Most people are familiar with the story of Oedipus Rex, the ill-fated king who murdered his own father and married and bore children with his own mother.
Freud famously interpreted this as a tale which shows man’s secret, repressed desires to kill his father and take his place as lover to his mother. This fits into his narrative about our discontents as members of civilization. He would have us believe that men have a savage primal instinct, an id that lusts for power and sexual dominance so much that it is only society’s control by way of the superego that stops them all from committing fratricide and incest.
It’s an interesting take on this myth, if only for what it tells us about the state of the psyche of Freud and modern man.
When the Oedipus Rex begins, we find that a plague has fallen on Thebes. Sickness and death are everywhere, and after receiving word from the oracle that the plague is the result of a curse, or “religious pollution,” due to the murder of the previous King Laius, whose murderer was never found.
Oedipus rants and rages, demanding that the murderer be found. He vents his anger on anyone who will hear it. When he hears news that he does not like from Tiresias, then Creon, then his wife, Jocasta, he accuses each of deliberately undermining his authority, of plotting to destroy him, and wants them to be killed or banished for treason.
But soon, events start to unfold that reveal the truth of his past, and the nature of the curse upon the city.
Before Oedipus was born, his father, Laius, received a message from an oracle which said that his newborn son would grow up to murder his father and marry his mother.
Laius knew this, and upon the born of his son handed the infant back to his wife, Jocasta, ordering him to be killed. Unable to do so, she hands the boy over to a servant with the same orders that her husband had given her.
The servant takes Oedipus to the countryside, and leaves him exposed on a mountaintop. A shepherd, Polybus, takes him and adopts him as his own son. Once grown, Oedipus begins to suspect he has been adopted, and goes to the oracle to ask about his parentage.
The oracle repeats the same terrible prophecy: that Oedipus is fated to kill his father and marry his own mother.
Horrified, Oedipus flees the town where he has grown up and heads towards Thebes. On the way, he encounters Laius on the road to the city, and when Laius refuses to let him pass first, Oedipus strikes and kills his own father.
Outside the city of Thebes he meets the feared Sphinx, guardian of the city, who demands he answer her famous riddle or suffer death. She asks him, “Which creature has one voice and yet becomes four-footed and two-footed and three-footed?”
Oedipus answers: “Man.”
He crawls as a child, walks as an adult, and uses a cane into old age.
When the Sphinx hears his answer, she devours herself, and Oedipus enters the city, victorious.

__________________________________________________

Condense the paragraph of the text on Oedipus Rex that begins "Oedipus rants and rages" into a short bulleted list that keeps its main facts. The lines are separate material with no connection to the text on Oedipus Rex.

* Information supplied *
__________________________________________________

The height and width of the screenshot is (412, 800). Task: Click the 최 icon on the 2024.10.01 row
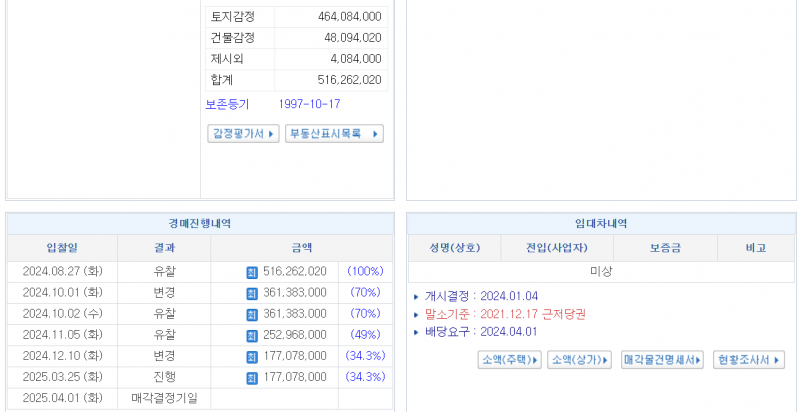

__________________________________________________

* The response *
- Oedipus rages and demands that the murderer be found, venting his anger on anyone who will listen.
- When he hears news he dislikes from Tiresias, then Creon, then his wife Jocasta, he accuses each of them of undermining his authority and plotting to destroy him.
- He wants each of them killed or banished for treason.